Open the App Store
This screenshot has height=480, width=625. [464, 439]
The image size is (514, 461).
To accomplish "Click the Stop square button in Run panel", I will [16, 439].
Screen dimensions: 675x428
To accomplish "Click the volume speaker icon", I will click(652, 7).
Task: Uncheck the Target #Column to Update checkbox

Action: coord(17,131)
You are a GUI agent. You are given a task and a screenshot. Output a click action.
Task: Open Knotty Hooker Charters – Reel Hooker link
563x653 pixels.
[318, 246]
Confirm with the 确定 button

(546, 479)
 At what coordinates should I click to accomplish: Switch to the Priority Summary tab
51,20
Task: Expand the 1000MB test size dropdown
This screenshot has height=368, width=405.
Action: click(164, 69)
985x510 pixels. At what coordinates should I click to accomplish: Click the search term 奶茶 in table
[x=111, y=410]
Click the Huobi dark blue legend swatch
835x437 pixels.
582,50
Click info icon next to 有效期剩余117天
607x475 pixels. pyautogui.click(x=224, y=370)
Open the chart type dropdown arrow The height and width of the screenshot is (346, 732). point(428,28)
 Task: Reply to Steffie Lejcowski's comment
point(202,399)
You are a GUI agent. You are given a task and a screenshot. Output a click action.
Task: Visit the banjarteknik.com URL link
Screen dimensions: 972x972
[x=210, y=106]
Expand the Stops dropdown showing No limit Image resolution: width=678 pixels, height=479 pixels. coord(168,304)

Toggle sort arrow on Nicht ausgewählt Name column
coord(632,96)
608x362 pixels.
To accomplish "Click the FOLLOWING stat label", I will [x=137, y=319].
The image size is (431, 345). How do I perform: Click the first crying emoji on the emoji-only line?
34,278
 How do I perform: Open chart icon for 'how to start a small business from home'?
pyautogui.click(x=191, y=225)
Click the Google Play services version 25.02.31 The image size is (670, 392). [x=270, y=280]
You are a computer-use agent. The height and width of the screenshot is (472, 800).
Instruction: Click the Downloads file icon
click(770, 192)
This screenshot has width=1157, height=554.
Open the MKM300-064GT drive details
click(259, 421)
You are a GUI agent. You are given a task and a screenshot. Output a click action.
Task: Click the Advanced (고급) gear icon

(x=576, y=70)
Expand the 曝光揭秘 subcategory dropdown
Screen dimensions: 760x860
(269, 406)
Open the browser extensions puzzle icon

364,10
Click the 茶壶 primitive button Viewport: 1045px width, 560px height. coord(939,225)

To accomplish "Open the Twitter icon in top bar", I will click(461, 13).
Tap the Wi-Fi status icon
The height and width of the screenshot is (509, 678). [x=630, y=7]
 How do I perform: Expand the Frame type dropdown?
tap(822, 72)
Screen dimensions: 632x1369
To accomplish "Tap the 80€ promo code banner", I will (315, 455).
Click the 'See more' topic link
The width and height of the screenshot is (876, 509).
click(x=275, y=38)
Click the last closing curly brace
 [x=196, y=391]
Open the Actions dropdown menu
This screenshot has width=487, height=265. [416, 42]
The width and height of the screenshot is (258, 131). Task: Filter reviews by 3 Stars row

================================

What is expected -
The answer consists of every line above in which the word "will" occurs.

Completed exercise -
To accomplish "Click the Stop square button in Run panel", I will [16, 439].
To accomplish "Click the volume speaker icon", I will click(652, 7).
To accomplish "Click the FOLLOWING stat label", I will [x=137, y=319].
To accomplish "Open the Twitter icon in top bar", I will click(461, 13).
To accomplish "Tap the 80€ promo code banner", I will (315, 455).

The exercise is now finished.